Supplied material:
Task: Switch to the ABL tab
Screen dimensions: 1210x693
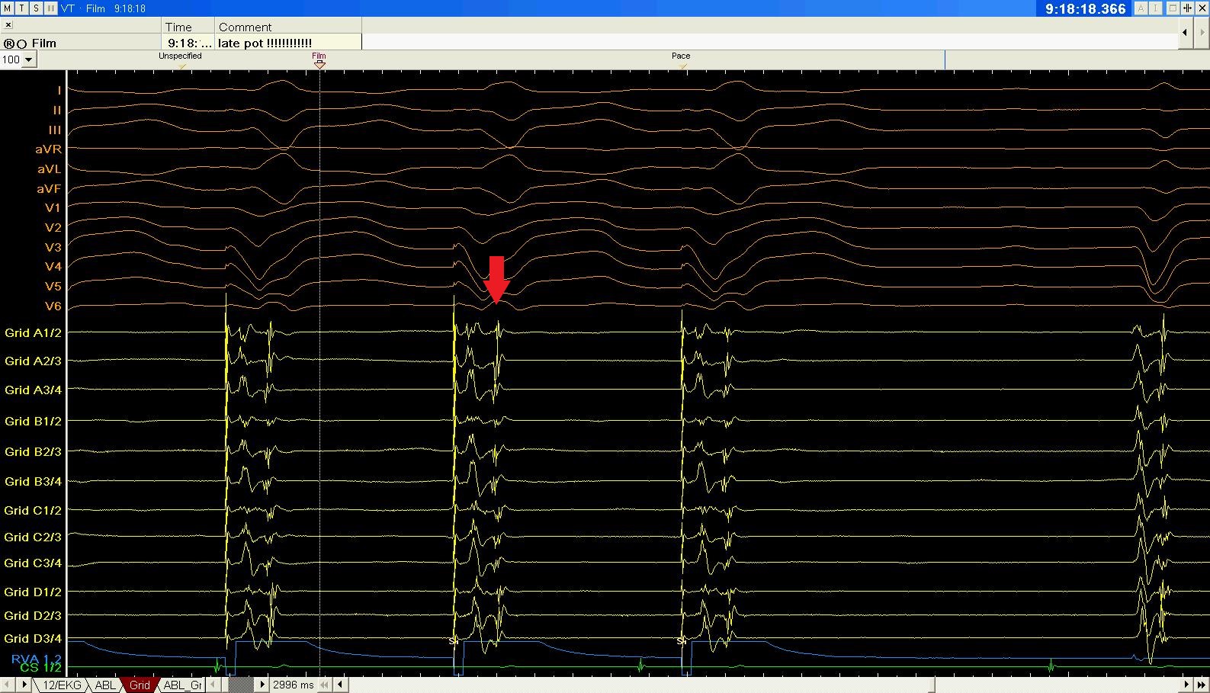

---

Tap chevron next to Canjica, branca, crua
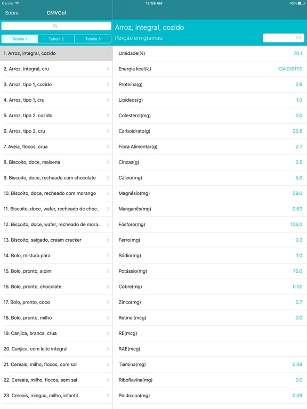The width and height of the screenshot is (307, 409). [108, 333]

--

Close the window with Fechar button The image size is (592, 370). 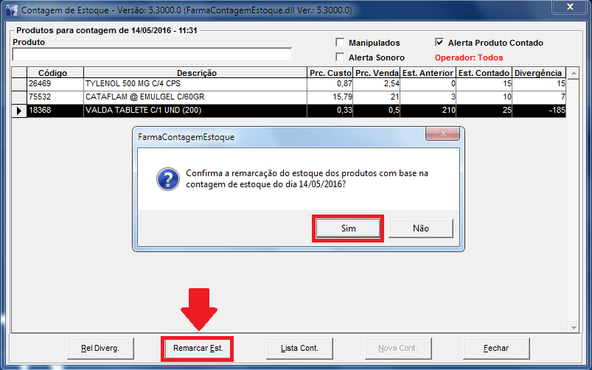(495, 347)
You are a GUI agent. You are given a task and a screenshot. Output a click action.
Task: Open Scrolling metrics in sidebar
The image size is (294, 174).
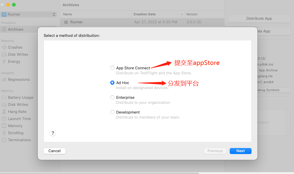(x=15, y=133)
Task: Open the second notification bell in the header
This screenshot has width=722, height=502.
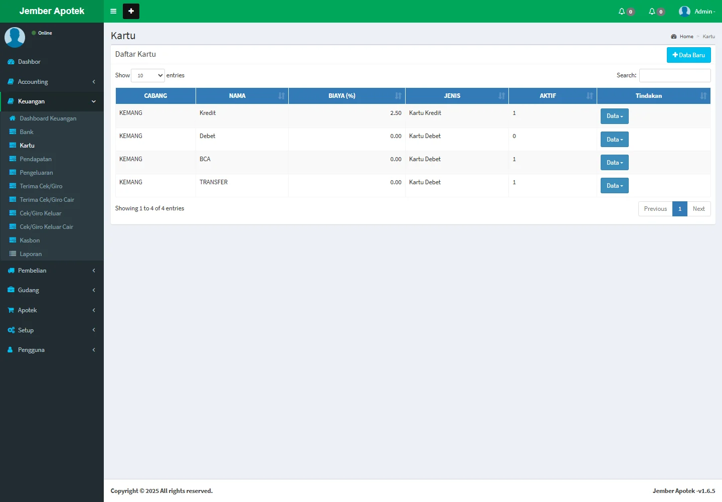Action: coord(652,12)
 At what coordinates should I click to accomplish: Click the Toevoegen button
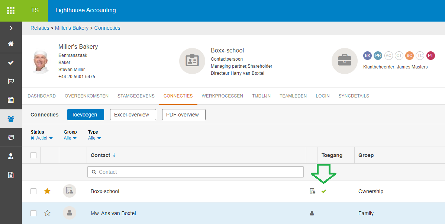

What you are asked to do: The answer must consist of every line in the records above that contains the word "click".

Solution to this problem:
You are a GUI agent. You are given a task and a screenshot. Output a click action.
 At what coordinates should I click to accomplish: Click the Toevoegen button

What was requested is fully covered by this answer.